**EXTRACTED MATERIAL**
'''

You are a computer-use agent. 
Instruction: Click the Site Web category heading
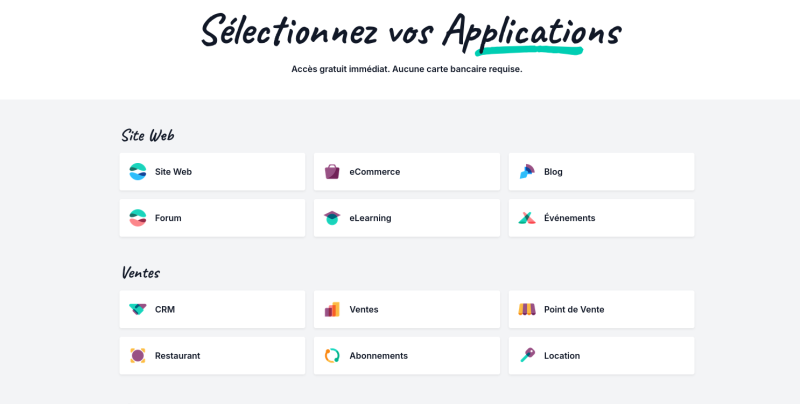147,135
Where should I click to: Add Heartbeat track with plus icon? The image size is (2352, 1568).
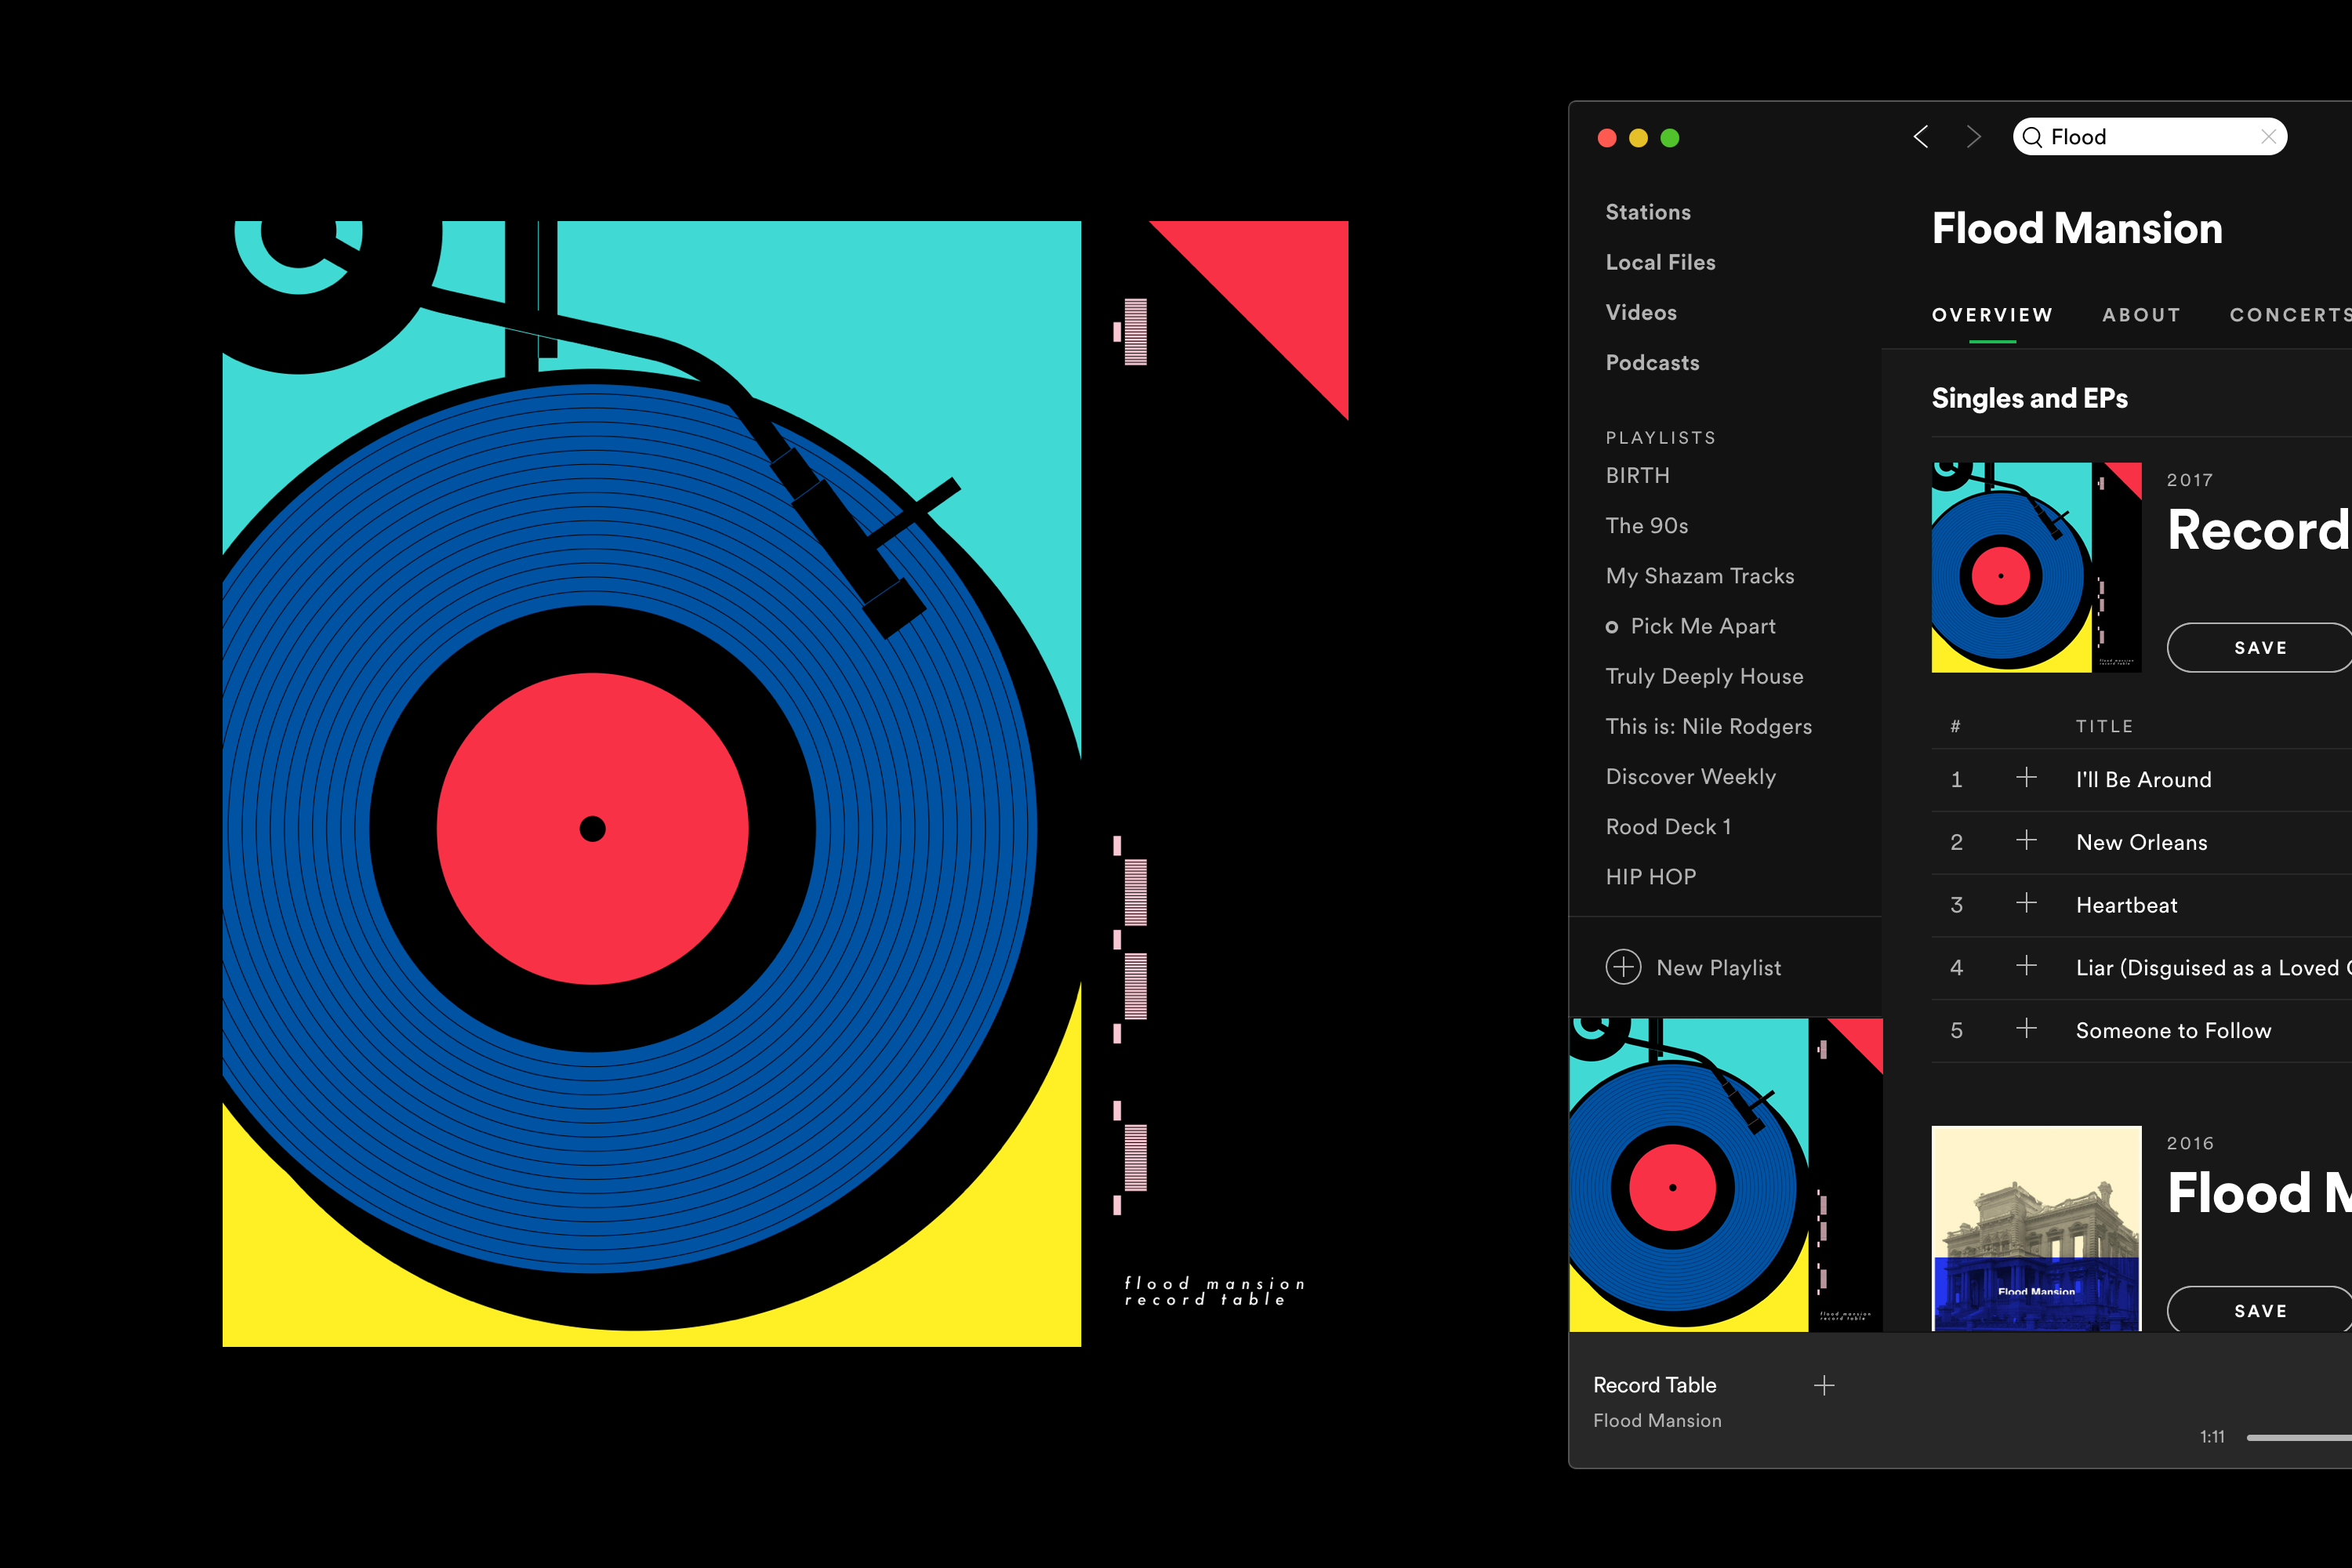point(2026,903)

'''

**THE EXERCISE**
Copy every line of the data above in full, shifting each coordinate in the answers by adding 150 to it, and leave the pictures out.

**WRITTEN REPLY**
You are a computer-use agent. 
Instruction: Click the Site Web category heading
297,285
Where should I click to: Add Heartbeat track with plus icon? The image size is (2352, 1568).
point(2176,1053)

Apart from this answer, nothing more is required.